How Spark uses Akka to implement process, node communication

Source: Internet
Author: User

How Spark uses Akka to implement process, node communication

"In-depth understanding of spark: core ideas and source analysis," The preface of the book, please see the link "in-depth understanding of spark: core ideas and source analysis," a book officially published listing

"In-depth understanding of spark: core ideas and source analysis," the first chapter of the content, please see the link to the 1th Chapter environment preparation

"In-depth understanding of spark: core ideas and source analysis," the second chapter of the content, please see the link to the 2nd Chapter Spark design concept and basic structure

"In-depth understanding of spark: core ideas and Source Analysis," chapter III of the first part of the content, please see the link "in-depth understanding of spark: core ideas and source analysis,"--sparkcontext initialization (POST)

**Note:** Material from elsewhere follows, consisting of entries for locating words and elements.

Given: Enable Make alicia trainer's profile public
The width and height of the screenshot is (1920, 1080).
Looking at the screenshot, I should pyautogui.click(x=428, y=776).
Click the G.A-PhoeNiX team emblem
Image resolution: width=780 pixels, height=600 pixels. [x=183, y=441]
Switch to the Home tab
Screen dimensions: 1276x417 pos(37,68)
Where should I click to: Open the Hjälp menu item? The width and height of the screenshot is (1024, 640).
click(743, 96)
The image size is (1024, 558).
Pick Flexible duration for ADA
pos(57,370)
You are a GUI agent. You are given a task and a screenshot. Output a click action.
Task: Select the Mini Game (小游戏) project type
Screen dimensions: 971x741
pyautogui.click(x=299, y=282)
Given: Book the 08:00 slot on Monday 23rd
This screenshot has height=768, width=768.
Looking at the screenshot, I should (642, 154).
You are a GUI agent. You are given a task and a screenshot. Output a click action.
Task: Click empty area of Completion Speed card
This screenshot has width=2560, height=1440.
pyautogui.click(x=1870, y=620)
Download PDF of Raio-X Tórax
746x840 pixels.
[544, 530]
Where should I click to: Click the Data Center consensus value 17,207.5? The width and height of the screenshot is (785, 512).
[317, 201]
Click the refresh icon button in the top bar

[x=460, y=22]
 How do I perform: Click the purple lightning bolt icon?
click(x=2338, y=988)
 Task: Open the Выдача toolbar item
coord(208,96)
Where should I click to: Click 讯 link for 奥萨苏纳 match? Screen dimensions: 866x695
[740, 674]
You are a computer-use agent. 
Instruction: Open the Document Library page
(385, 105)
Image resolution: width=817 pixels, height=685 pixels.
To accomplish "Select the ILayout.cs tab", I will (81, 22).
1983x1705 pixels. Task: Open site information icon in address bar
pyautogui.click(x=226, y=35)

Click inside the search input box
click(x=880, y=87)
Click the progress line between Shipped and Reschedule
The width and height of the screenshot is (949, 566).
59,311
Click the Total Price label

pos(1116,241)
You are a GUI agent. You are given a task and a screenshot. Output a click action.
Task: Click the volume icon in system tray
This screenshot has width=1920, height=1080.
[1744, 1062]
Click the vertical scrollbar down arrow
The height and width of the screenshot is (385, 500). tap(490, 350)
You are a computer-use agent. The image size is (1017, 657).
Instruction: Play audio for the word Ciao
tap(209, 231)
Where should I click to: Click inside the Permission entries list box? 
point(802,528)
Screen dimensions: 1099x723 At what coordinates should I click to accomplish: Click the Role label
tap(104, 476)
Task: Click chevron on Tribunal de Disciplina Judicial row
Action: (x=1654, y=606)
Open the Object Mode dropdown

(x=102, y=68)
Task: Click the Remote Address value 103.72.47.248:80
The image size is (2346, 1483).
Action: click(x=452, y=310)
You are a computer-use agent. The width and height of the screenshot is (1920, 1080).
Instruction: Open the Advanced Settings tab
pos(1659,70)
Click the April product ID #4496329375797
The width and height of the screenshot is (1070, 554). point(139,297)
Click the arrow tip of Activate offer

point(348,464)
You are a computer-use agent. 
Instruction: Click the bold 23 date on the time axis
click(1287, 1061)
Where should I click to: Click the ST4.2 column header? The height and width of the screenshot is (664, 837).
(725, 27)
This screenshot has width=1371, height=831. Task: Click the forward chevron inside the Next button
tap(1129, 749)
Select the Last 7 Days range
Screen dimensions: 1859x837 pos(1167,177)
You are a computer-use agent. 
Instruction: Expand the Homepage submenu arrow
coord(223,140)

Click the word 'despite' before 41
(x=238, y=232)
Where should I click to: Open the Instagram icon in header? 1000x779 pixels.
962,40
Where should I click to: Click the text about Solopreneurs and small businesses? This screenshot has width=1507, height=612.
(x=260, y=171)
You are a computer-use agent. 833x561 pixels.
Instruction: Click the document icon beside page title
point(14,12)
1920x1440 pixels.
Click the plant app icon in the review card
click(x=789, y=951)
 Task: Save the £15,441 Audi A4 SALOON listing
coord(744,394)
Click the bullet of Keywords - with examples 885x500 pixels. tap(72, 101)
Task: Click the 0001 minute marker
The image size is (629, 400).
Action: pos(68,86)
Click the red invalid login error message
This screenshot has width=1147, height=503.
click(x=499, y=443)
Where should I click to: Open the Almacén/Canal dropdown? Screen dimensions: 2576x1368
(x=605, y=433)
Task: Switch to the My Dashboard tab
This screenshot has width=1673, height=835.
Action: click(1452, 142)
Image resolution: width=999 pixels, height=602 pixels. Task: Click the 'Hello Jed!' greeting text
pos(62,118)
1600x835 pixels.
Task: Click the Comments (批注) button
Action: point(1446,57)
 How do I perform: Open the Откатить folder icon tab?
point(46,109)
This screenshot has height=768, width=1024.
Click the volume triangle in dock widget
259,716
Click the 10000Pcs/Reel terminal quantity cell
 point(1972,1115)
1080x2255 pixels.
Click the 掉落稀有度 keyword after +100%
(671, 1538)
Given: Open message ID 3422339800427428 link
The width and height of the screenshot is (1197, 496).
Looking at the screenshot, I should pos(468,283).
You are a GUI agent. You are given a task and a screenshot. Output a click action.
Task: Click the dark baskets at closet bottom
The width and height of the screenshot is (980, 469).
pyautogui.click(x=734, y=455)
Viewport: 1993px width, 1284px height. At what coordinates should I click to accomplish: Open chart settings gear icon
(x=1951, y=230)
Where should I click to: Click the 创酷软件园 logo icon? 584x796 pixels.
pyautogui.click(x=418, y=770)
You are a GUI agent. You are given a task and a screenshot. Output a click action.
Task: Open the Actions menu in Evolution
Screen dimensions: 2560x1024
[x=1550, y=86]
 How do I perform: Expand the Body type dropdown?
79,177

"In-depth understanding of spark: core ideas and Source Analysis," chapter III of the second part of the content, please see the link "in-depth understanding of spark: core ideas and source analysis,"--sparkcontext initialization (Zhong article)

"In-depth understanding of spark: core ideas and source analysis," the third chapter of the third part of the content, please see the link "in-depth understanding of spark: core ideas and source analysis,"--sparkcontext initialization (tert-chapter)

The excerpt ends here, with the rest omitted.